Luego sobreviene la hermosa y breve “Nevermore”, desoladora y llena de emoción, con un Mercury casi llorando y exprimiendo acordes hermosos de su piano, que nos deja descolocados al llegar “The march of the Black Queen”, que en sí misma, constituye un disco aparte, piensa en “Bohemian Rhapsody” interpretada por Yes, a eso ponle 100 dosis de peyote, y tendrás una noción vaga de qué va esto. Mercury no escatimó artificios para decorar esta opereta basada en las orgías de una reina travesti, en las que emplea duendes con cocaína, valses con el demonio, ángeles sodomizados, etc. En cierta forma muy similar a las fiestas setenteras de Mercury. 7 minutos de volada sónica, que terminan en un perfecto preludio a “Death on 2 legs” (del A night at the opera).

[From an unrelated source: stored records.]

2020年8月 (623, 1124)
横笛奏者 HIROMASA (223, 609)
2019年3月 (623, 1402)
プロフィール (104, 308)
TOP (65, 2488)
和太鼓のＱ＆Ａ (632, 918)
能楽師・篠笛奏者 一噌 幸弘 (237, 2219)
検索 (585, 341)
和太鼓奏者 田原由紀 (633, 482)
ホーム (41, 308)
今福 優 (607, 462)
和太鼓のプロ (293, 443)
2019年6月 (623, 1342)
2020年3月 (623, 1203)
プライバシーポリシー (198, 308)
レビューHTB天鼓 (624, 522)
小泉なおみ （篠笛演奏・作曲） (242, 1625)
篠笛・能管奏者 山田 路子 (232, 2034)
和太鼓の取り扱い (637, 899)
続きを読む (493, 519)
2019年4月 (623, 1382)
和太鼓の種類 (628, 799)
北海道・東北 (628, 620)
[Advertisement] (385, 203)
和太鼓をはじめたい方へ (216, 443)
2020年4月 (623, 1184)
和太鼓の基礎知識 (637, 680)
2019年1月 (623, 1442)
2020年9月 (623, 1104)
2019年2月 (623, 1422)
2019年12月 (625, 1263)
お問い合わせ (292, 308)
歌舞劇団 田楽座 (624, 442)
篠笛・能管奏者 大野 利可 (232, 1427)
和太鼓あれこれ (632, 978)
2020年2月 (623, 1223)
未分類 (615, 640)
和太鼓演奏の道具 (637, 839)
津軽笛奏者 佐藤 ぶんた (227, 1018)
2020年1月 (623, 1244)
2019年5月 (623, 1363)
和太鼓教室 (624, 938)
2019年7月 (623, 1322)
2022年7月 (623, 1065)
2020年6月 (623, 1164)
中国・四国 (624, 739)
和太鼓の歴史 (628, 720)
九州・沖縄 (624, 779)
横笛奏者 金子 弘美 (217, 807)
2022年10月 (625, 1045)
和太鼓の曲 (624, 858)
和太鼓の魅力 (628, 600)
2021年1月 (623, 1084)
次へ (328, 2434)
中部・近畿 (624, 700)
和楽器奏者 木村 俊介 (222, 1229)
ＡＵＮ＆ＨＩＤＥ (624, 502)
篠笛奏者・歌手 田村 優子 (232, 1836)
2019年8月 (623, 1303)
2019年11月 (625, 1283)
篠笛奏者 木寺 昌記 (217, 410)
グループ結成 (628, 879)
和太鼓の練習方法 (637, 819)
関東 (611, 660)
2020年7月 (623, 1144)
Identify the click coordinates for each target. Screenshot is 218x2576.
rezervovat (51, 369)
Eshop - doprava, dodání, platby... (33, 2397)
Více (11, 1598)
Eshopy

De la insanidad pasamos al gospel sicodélico de “Funny how love is”, con irónicas armonías de un sátiro que mofándose de la conservadora moralidad británica, crea un anti hippie manifesto a la indulgencia y al sexo.

Finalmente “7 seas of Rhye”, rock and roll como solo Queen sabe hacer, con oscurantistas letras, stacatto muteados (a lo Brighton rock) para finalizar en una canción tabernera.

En fin, esto es Queen, oscuro, sicodélico, con pelotas, olvídate de “I want to break free” o “Play the game”. Y de cuanto rock burgués hay por ahí.